Some say it’s in the genes. Others credit the local yams and green bananas. Sports analysts reckon world-class coaches played the key role. Cultural commentators credit a straightforward love of speed which, in previous eras, inspired the nation’s most gifted sportsmen to devote their careers to sending cricket balls towards rib cages at high velocity.
The utter domination of sprinting by a small Caribbean island with a population of less than three million has left commentators reaching for superlatives. Of the 12 individual medals so far awarded in London’s 100 and 200 metre events, eight have gone to Jamaicans. Three were gold. In 2008, they won all four of the men’s and women’s races.
Usain Bolt will tonight attempt to increase the haul by leading his country’s men to a second successive victory in the 4x100m relay. The women went late last night. Whatever the results, Jamaica now represents as unrivalled a force in sprint running as Kenya at the middle and longer distances. But why?
One obvious answer is genetic. Average Jamaicans are blessed with long limbs, low fat levels, and narrow hips. Previous Olympic champions such as Donovan Bailey, who won Gold for Canada in 1996, and Britain’s Linford Christie, showcased the natural potential of the build: they were born in the country, before emigrating as children.
So much for “nature.” On the “nurture” front, Jamaica’s relatively healthy staple foods play a role. Most star athletes come from rural areas, where they grow up walking long distances and drinking water instead of soft drinks, and eating lots of vegetables. When Bolt won gold in Beijing in 2008, his father, Wellesley, told reporters that his speed stemmed from yams that grow in his native north-west of the island.
Coaching has almost certainly also been pivotal. In previous eras, Jamaica's top young athletes often emigrated to top US colleges. Often they never returned. Now the world’s best coaches, including the great Dennis Johnson, and Bolt's mentor Glen Mills, are based at home. So they tend to stay.

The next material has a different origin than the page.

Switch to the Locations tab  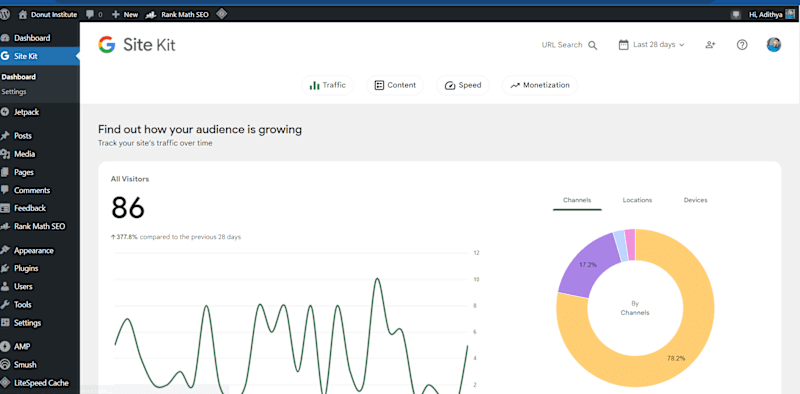pyautogui.click(x=637, y=200)
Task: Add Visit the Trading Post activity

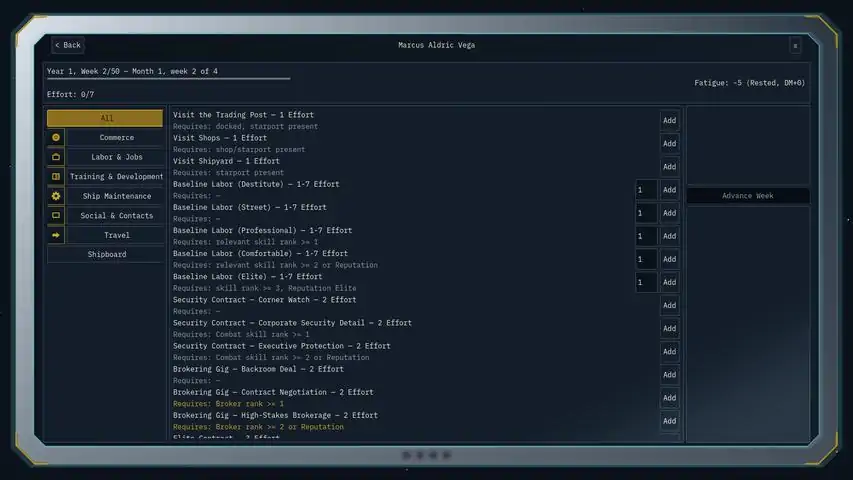Action: click(x=670, y=121)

The final piece of the jigsaw is cultural. Sprinting is now Jamaica’s de facto national sport. Children start at the age of three, and begin competing at six. They generally train on grass, which many believe is more effective than artificial surfaces for developing athletes. The national school track championships, known locally as “Champs,” are now more closely watched that West Indies test matches and national football fixtures.

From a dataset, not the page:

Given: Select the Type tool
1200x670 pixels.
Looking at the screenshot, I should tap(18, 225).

Of course, to the heroes of any fashionable sport come spoils. For ambitious young Jamaicans, sprinting has duly come to represent a path out of poverty. Bolt earned an estimated $20m last year, according to Forbes. He drives fast cars, dates beautiful women, and was this week described by Reuters as: “the island’s top celebrity after... Bob Marley.” In the land of reggae, you don't get any bigger than that.